In principio l’uomo creò la ruota. E tutti videro che era cosa buona e giusta, poiché permetteva di spostare cose o persone da un insediamento all’altro senza particolare fatica, persino in assenza di una ragionevole approssimazione cavernicola del concetto di “strada”. Eppure lo spirito primordiale dell’avventura non era del tutto soddisfatto, come se ancora un qualcosa mancasse all’appello… La cognizione secondo cui Se Può Essere Costruito allora è necessariamente possibile, in qualche maniera, Usarlo per Fare le Gare. Una visione socialmente omnicomprensiva, la stessa che ci porta, in una vasta selezione di circostanze, a competere per determinare che ha il maggior diritto di primeggiare. Perché io sono, soprattutto: più veloce, più resistente, più intelligente, più forte di tutti gli altri! E così dev’essere vero, necessariamente, per i remoti discendenti della mia ininterrotta dinastia. Che dalle valli del Tigri e l’Eufrate marciarono verso Oriente, ponendo le basi delle eterogenee civiltà d’Asia. Tutte straordinariamente diverse tra di loro in molteplici aspetti, fatta eccezione per uno più d’ogni altro: la potente passione per quel leggendario triciclo, l’estremamente versatile, nonché sempre utile Tuk Tuk. Che come ogni altra cosa utile nella storia, sembrerebbe essersi guadagnato attraverso i circa 90 anni della sua esistenza una particolare personalità immanente, paragonabile a quella di un vecchio amico delle collettività urbana, grazie alla maniera in cui risolve quotidianamente quel problema antico. E se ha le ruote, come dicevamo, chi potrebbe mai davvero pretendere di mantenerlo perennemente incatenato alle stringenti quanto necessarie norme del cosiddetto senso comune?
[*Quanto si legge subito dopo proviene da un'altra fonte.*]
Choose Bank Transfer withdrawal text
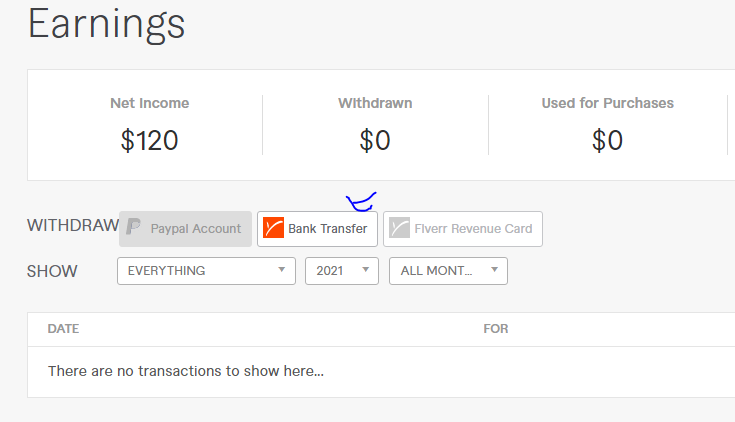Viewport: 735px width, 422px height. click(327, 229)
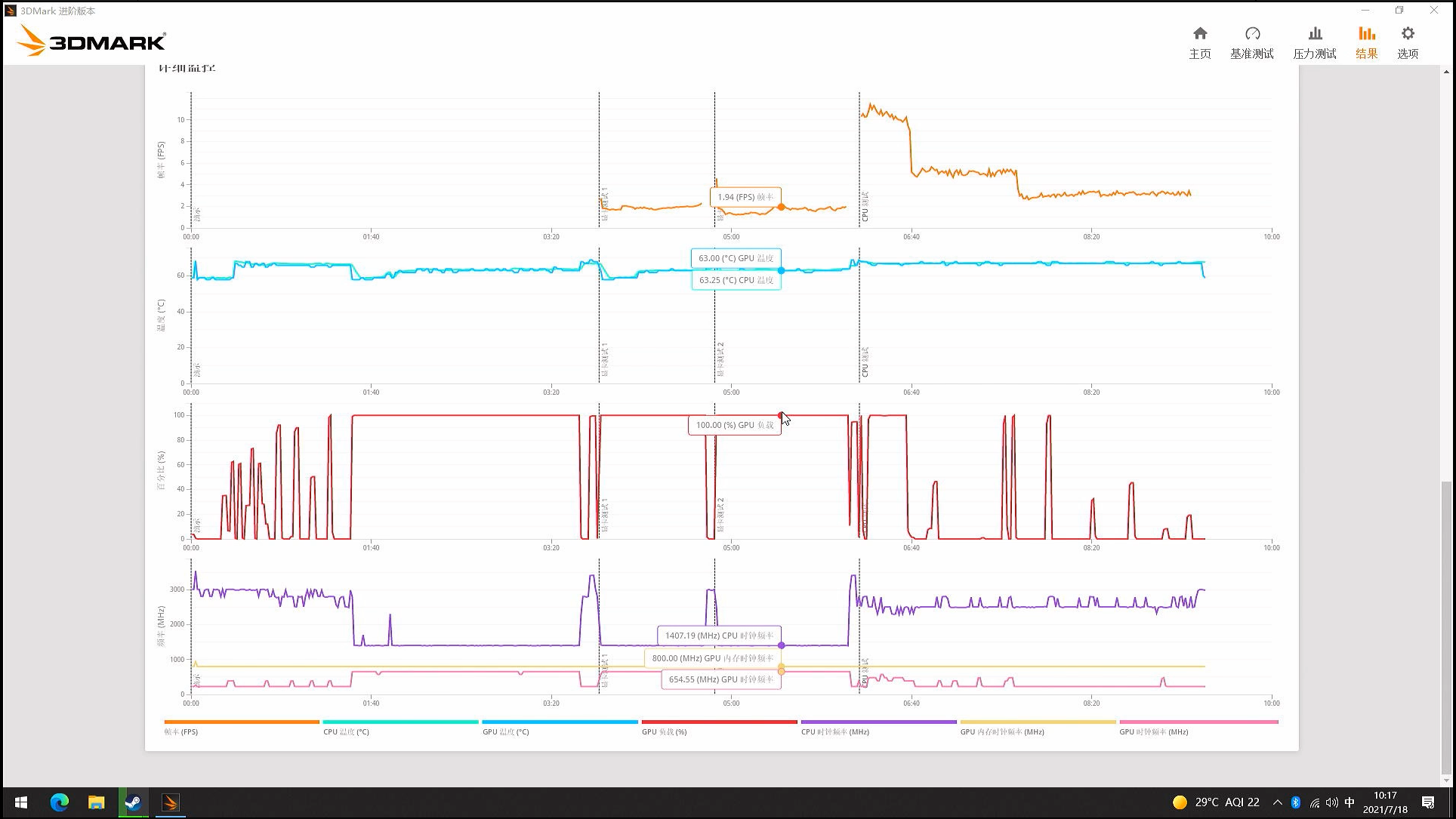
Task: Toggle GPU 负载 (%) legend series
Action: click(x=664, y=731)
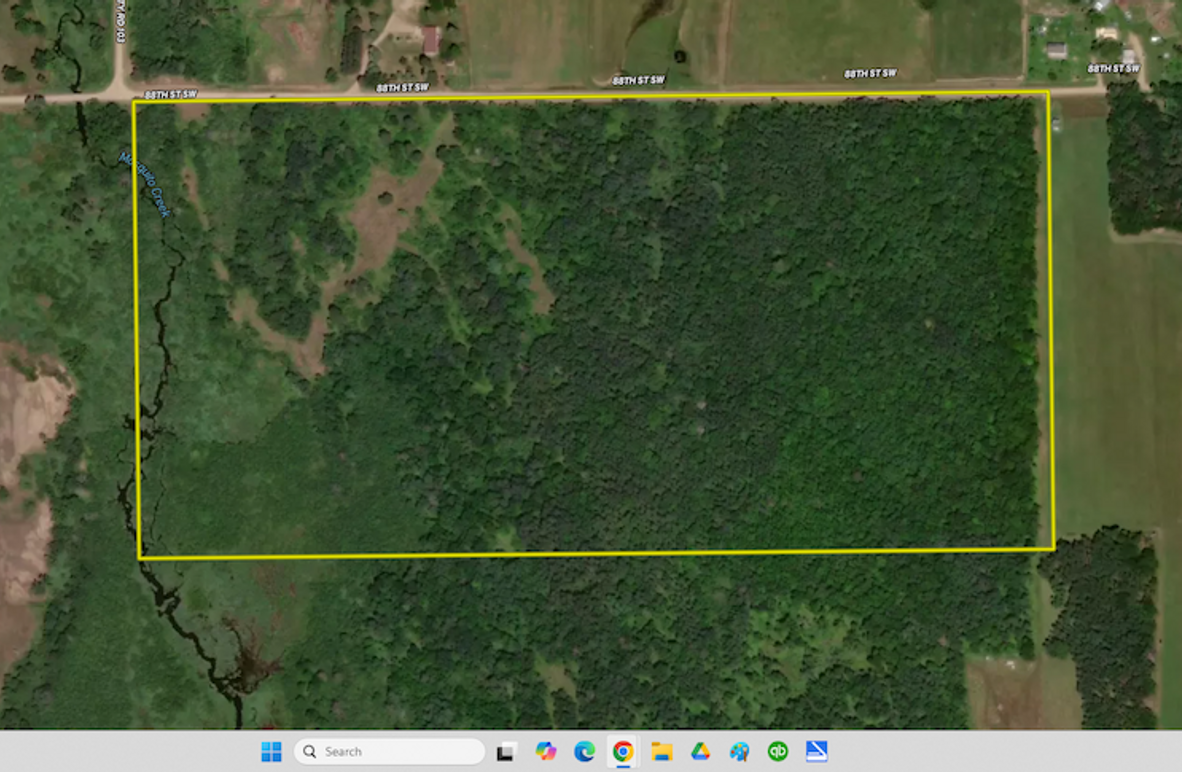The image size is (1182, 772).
Task: Open the Windows Start menu
Action: click(271, 751)
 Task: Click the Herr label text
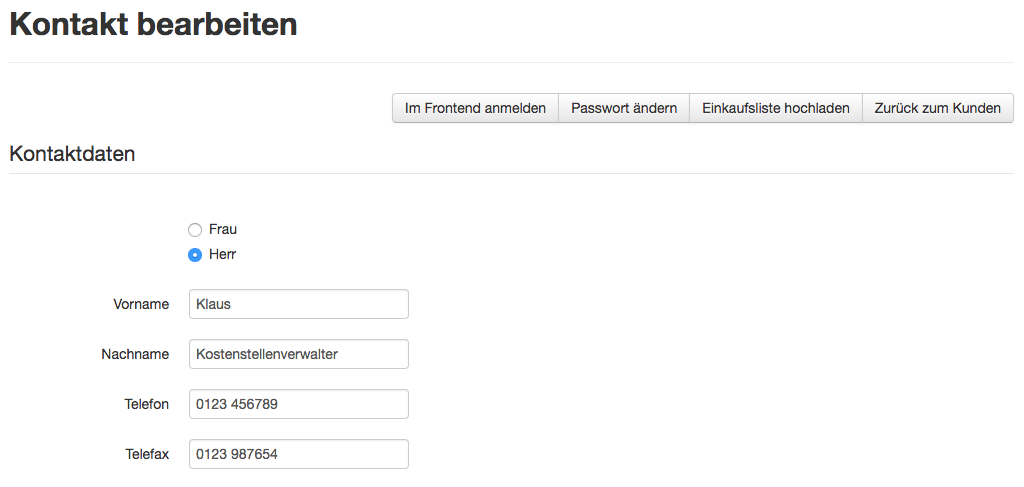223,254
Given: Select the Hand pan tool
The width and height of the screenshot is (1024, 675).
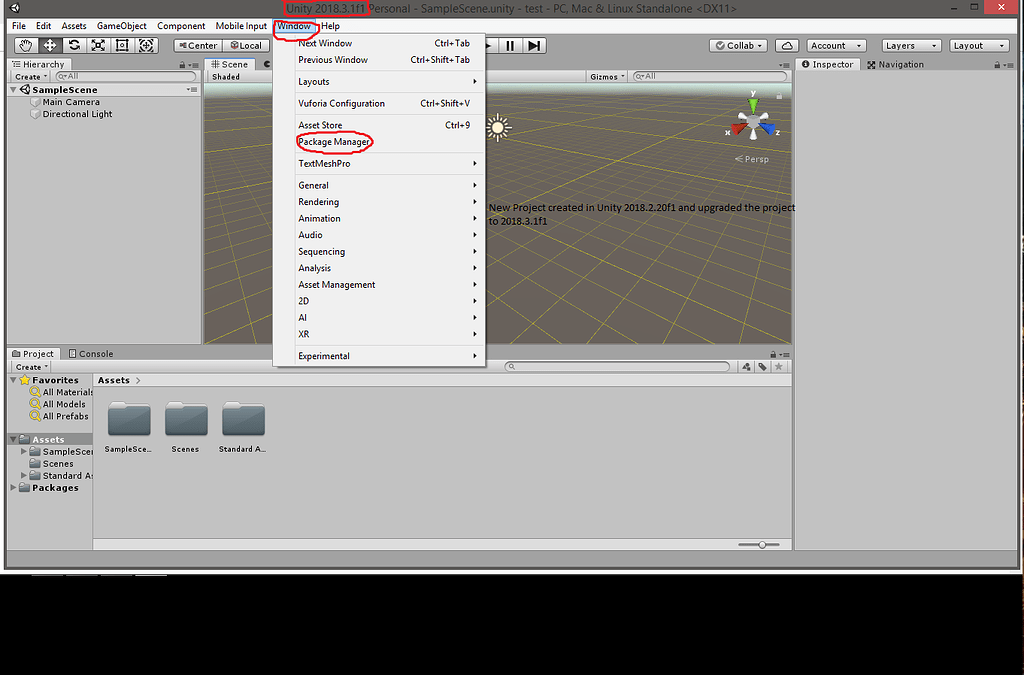Looking at the screenshot, I should click(x=25, y=45).
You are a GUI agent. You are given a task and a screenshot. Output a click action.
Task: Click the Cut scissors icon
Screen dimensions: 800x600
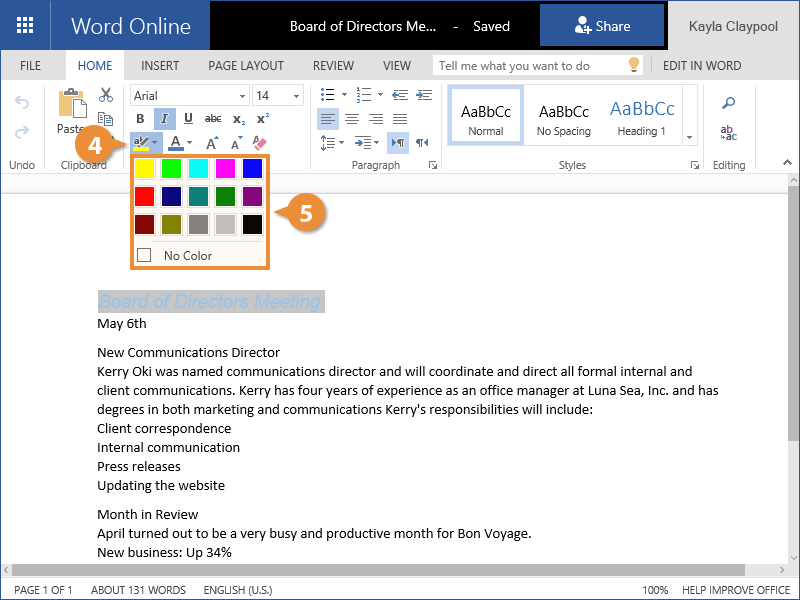(106, 95)
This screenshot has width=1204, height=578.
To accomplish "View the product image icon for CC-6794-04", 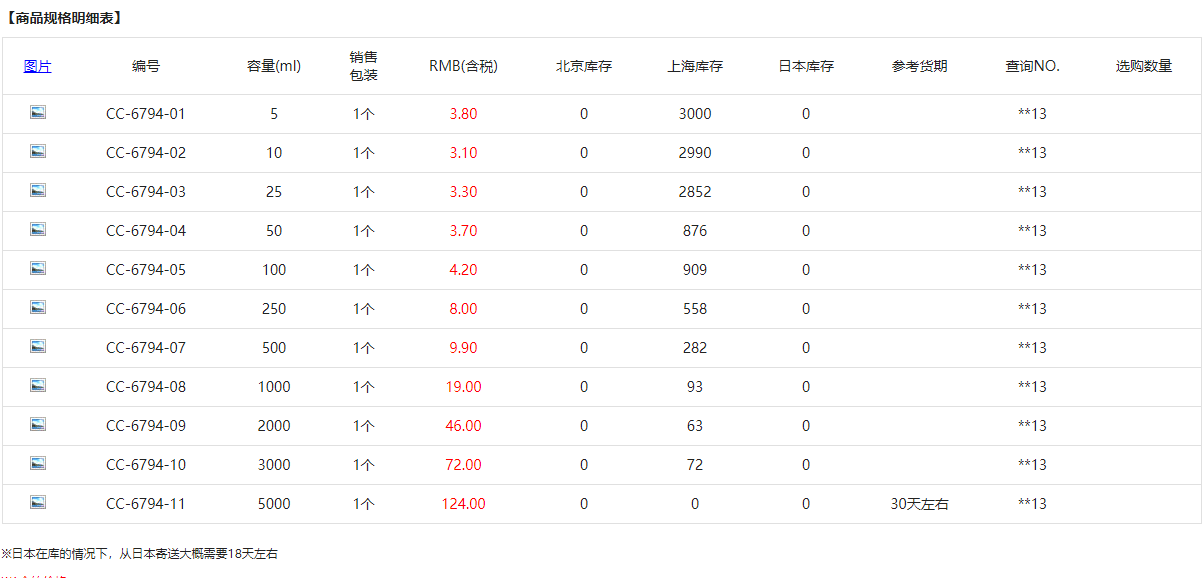I will (x=38, y=230).
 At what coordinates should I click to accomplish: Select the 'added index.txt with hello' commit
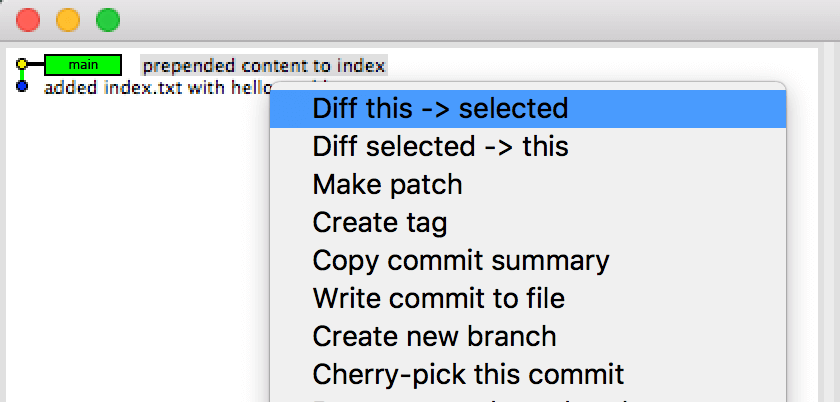(x=150, y=88)
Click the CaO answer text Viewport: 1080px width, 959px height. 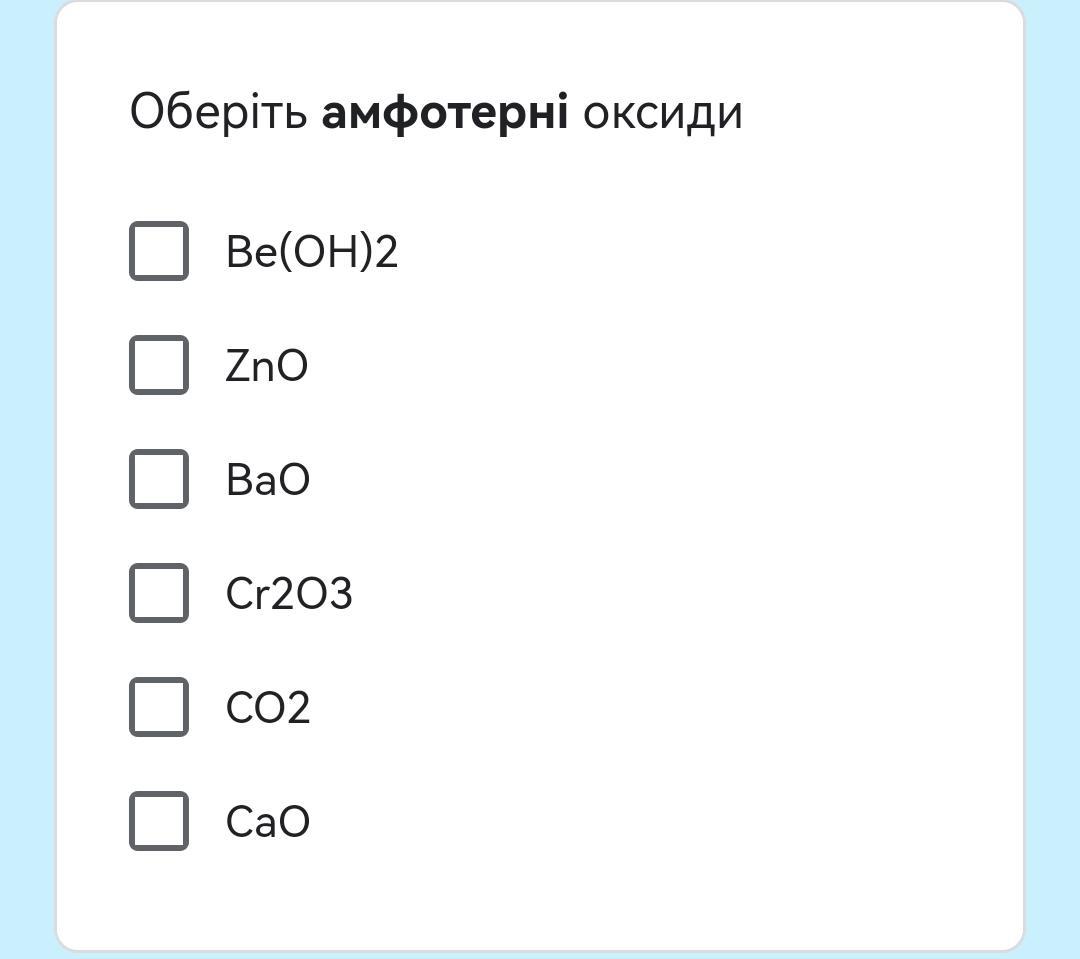click(268, 822)

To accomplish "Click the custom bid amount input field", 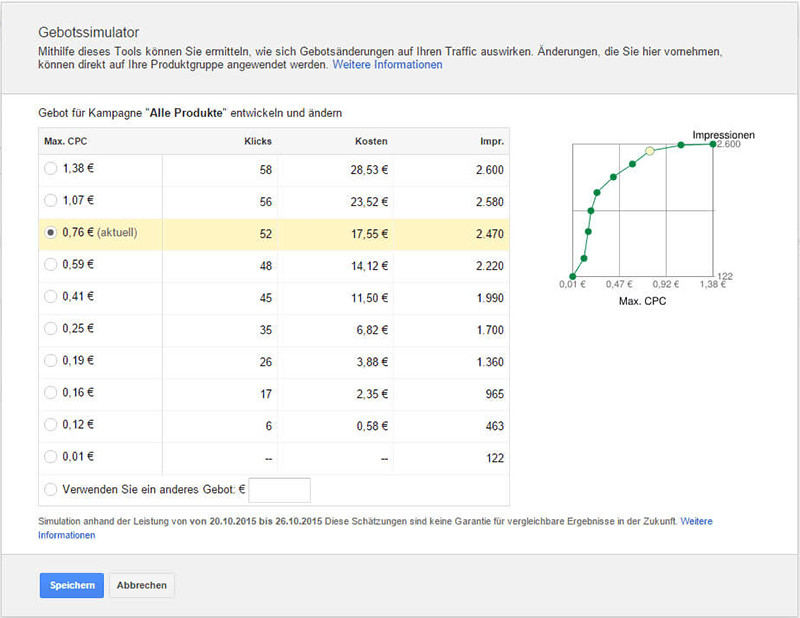I will tap(279, 490).
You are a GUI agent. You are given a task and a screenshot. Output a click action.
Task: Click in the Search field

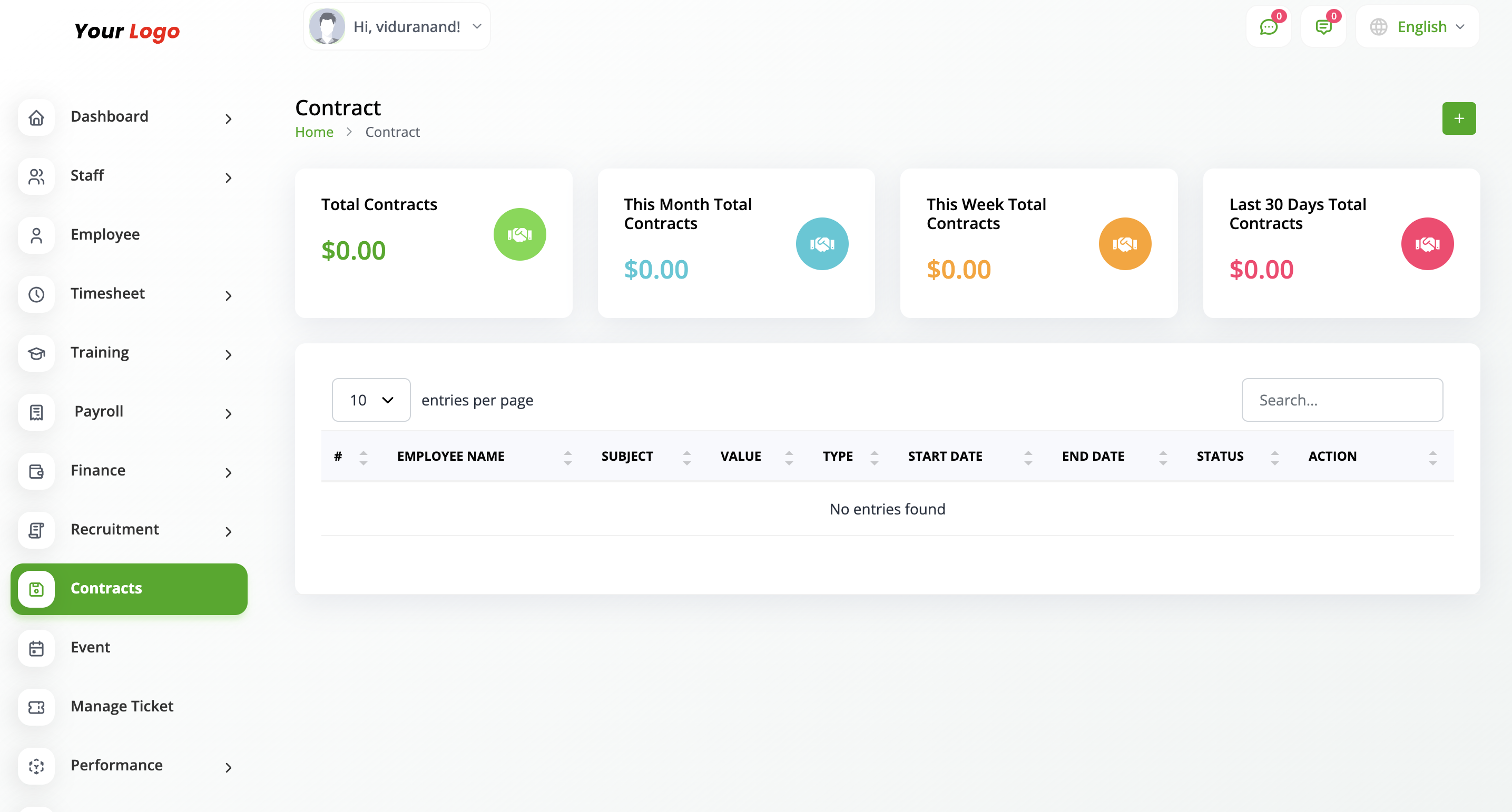click(x=1342, y=400)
Intendiamoci, di gare a tre ruote tenute tra l’India e il Sud-Est Asiatico ce ne saranno state, attraverso le generazioni, svariate centinaia. Tutte organizzate tuttavia localmente e rimaste, in funzione di ciò, eventi pressoché ignoti ai media internazionali, riuscendo a risultare per la fantasia comune poco più che leggende prive di un volto da associare all’idea. Almeno finché, ancora una volta, la pervasiva multinazionale della bibita col Toro Rosso non ha esteso i suoi peduncoli oculari (o tentacoli operativi) fino ai contatti necessari per ravvivare, con straordinaria enfasi, le braci motoristiche di un metaforico incendio tra le giungle al di sotto del decimo parallelo. Al ritmo sincopato di un tonante ronzio, che in terra italiana avremmo avuto ben poche esitazioni nell’attribuire al più operoso e laborioso degli “animali”, l’Ape. Quello stesso veicolo che, progettato per la prima volta nel 1948 dal designer della Piaggio Corradino D’Ascanio come seguito utilitaristico della Vespa uscita soltanto l’anno prima, sarebbe approdato in seguito ad Est, migliorando sensibilmente una serie di progetti giapponesi già precedentemente in uso ed acquisendo una vasta varietà di appellativi distinti, destinati a convergere nell’onomatopea internazionale del suo motore, che si trova in uso tutt’ora.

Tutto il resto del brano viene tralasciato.